### EXTRACTO DEL TEXTO
Sin embargo, creo que el tema de la gobernabilidad y el interés general es relevante y debería haber estado presente en los debates del Comité Federal del PSOE. Una vez tomada, la abstención no debe presentarse como un mal menor, como una mera justificación táctica planteándola como si fuera algo vergonzante para el partido, sino explicarla en positivo, en términos de la gobernabilidad y los intereses generales, y obrar en consecuencia. No sentir vergüenza por abstenerse, sino hacerlo con el orgullo de contribuir a la gobernabilidad de nuestro país en un momento tan complicado como el de ahora y ante la magnitud de los retos que tenemos por delante.

Sólo así el PSOE podrá marcar un territorio diferenciado respecto a otros grupos (como Podemos) y podrá estar en condiciones de recuperar ante la ciudadanía la credibilidad como alternativa de gobierno, aunque ello le suponga costes elevados entre sus militantes. Sólo desde esa base, la abstención tendrá alturas de miras y no será una decisión política de vuelo bajo pensando sólo en los intereses del partido.

### PARTES DEL EJERCICIO
A – Según el texto sobre la abstención del PSOE, ¿en qué debates debería haber estado presente el tema de la gobernabilidad y el interés general?
B – Copia del texto sobre la abstención del PSOE el fragmento que empieza con "Sin embargo, creo" y sigue hasta "tenemos por delante.", y sustituye en él "gobernabilidad" por "estabilidad".
Los datos son un material independiente del texto.

### EXTRACTO DE DATOS
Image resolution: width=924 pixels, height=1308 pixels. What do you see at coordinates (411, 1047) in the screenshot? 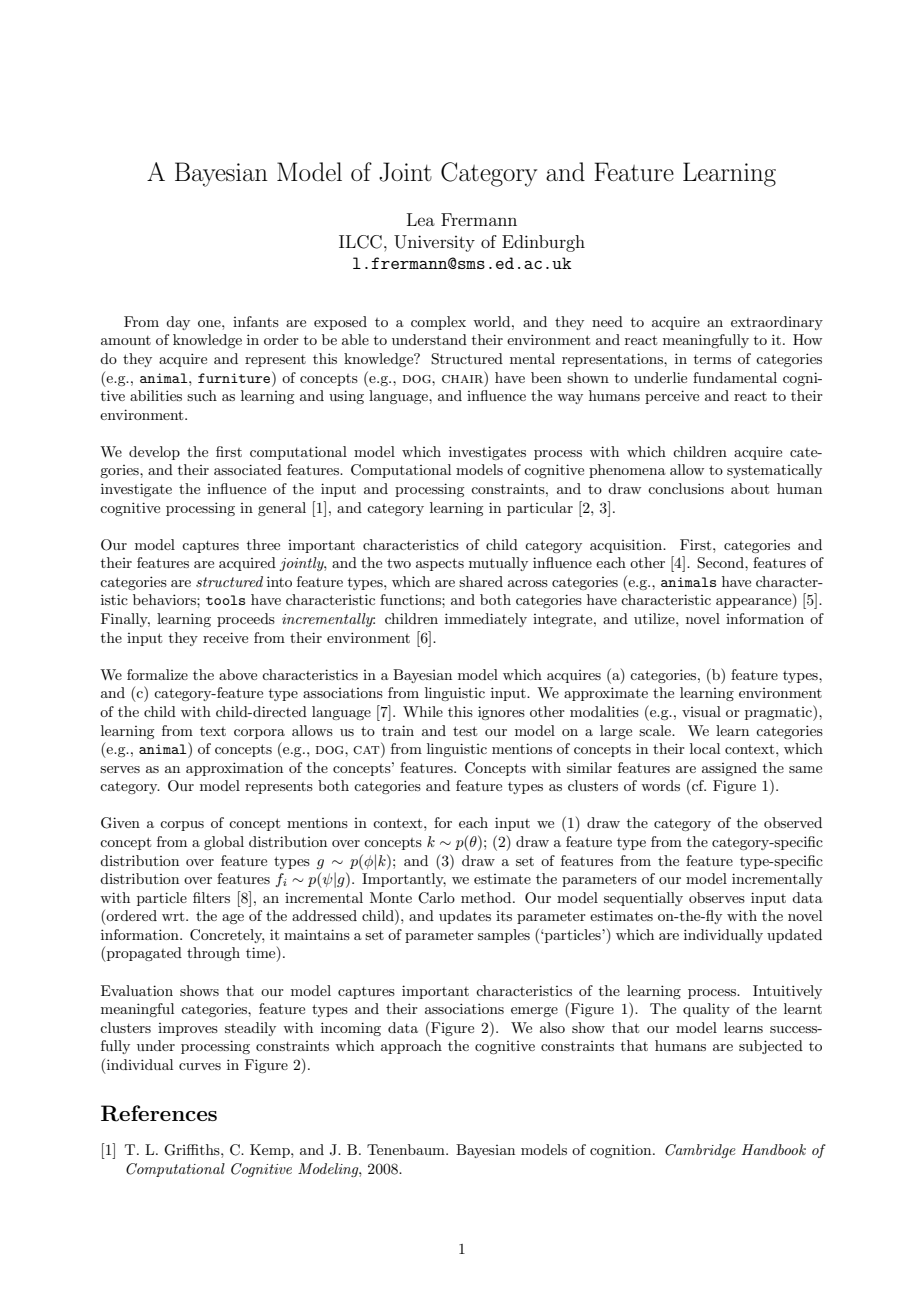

### RESPUESTAS POR TAREA
A – En los debates del Comité Federal del PSOE.

B –
Sin embargo, creo que el tema de la estabilidad y el interés general es relevante y debería haber estado presente en los debates del Comité Federal del PSOE. Una vez tomada, la abstención no debe presentarse como un mal menor, como una mera justificación táctica planteándola como si fuera algo vergonzante para el partido, sino explicarla en positivo, en términos de la estabilidad y los intereses generales, y obrar en consecuencia. No sentir vergüenza por abstenerse, sino hacerlo con el orgullo de contribuir a la estabilidad de nuestro país en un momento tan complicado como el de ahora y ante la magnitud de los retos que tenemos por delante.